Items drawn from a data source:
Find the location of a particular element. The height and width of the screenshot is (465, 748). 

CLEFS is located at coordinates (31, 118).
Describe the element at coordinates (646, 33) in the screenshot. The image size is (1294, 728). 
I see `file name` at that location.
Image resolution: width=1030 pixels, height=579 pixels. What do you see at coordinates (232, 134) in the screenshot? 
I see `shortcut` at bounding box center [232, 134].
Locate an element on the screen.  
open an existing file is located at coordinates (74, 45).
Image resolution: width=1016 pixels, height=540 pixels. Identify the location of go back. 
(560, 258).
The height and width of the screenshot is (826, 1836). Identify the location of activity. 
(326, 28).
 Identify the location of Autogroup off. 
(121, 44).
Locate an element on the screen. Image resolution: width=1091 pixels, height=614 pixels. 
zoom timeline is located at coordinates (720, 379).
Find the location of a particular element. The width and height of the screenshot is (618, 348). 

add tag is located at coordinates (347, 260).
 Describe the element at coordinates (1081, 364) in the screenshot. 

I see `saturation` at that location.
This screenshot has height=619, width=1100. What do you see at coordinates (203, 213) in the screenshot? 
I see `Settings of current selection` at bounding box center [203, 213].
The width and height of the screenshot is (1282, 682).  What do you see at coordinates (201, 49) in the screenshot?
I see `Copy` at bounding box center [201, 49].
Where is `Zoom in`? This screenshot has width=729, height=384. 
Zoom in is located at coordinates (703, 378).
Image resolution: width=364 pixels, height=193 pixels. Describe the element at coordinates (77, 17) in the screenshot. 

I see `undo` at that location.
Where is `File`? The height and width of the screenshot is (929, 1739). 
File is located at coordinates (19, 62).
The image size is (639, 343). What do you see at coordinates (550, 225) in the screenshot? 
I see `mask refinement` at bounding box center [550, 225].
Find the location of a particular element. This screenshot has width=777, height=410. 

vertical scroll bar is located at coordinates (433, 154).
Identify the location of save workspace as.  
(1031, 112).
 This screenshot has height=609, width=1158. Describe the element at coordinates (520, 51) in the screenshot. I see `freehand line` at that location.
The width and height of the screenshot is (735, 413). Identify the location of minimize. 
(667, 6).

- REQUIRED WORK:
Extract every one of the items above, reproducing each line verbatim and in its original order.

- ANSWER:
Find the location of a particular element. The height and width of the screenshot is (465, 748). 

CLEFS is located at coordinates (31, 118).
Describe the element at coordinates (646, 33) in the screenshot. The image size is (1294, 728). 
I see `file name` at that location.
Image resolution: width=1030 pixels, height=579 pixels. What do you see at coordinates (232, 134) in the screenshot? 
I see `shortcut` at bounding box center [232, 134].
Locate an element on the screen.  
open an existing file is located at coordinates (74, 45).
Image resolution: width=1016 pixels, height=540 pixels. Identify the location of go back. 
(560, 258).
The height and width of the screenshot is (826, 1836). Identify the location of activity. 
(326, 28).
 Identify the location of Autogroup off. 
(121, 44).
Locate an element on the screen. Image resolution: width=1091 pixels, height=614 pixels. 
zoom timeline is located at coordinates (720, 379).
Find the location of a particular element. The width and height of the screenshot is (618, 348). 

add tag is located at coordinates (347, 260).
 Describe the element at coordinates (1081, 364) in the screenshot. 

I see `saturation` at that location.
This screenshot has height=619, width=1100. What do you see at coordinates (203, 213) in the screenshot? 
I see `Settings of current selection` at bounding box center [203, 213].
The width and height of the screenshot is (1282, 682).  What do you see at coordinates (201, 49) in the screenshot?
I see `Copy` at bounding box center [201, 49].
Where is `Zoom in`? This screenshot has width=729, height=384. 
Zoom in is located at coordinates (703, 378).
Image resolution: width=364 pixels, height=193 pixels. Describe the element at coordinates (77, 17) in the screenshot. 

I see `undo` at that location.
Where is `File`? The height and width of the screenshot is (929, 1739). 
File is located at coordinates (19, 62).
The image size is (639, 343). What do you see at coordinates (550, 225) in the screenshot? 
I see `mask refinement` at bounding box center [550, 225].
Find the location of a particular element. This screenshot has width=777, height=410. 

vertical scroll bar is located at coordinates (433, 154).
Identify the location of save workspace as.  
(1031, 112).
 This screenshot has height=609, width=1158. Describe the element at coordinates (520, 51) in the screenshot. I see `freehand line` at that location.
The width and height of the screenshot is (735, 413). Identify the location of minimize. 
(667, 6).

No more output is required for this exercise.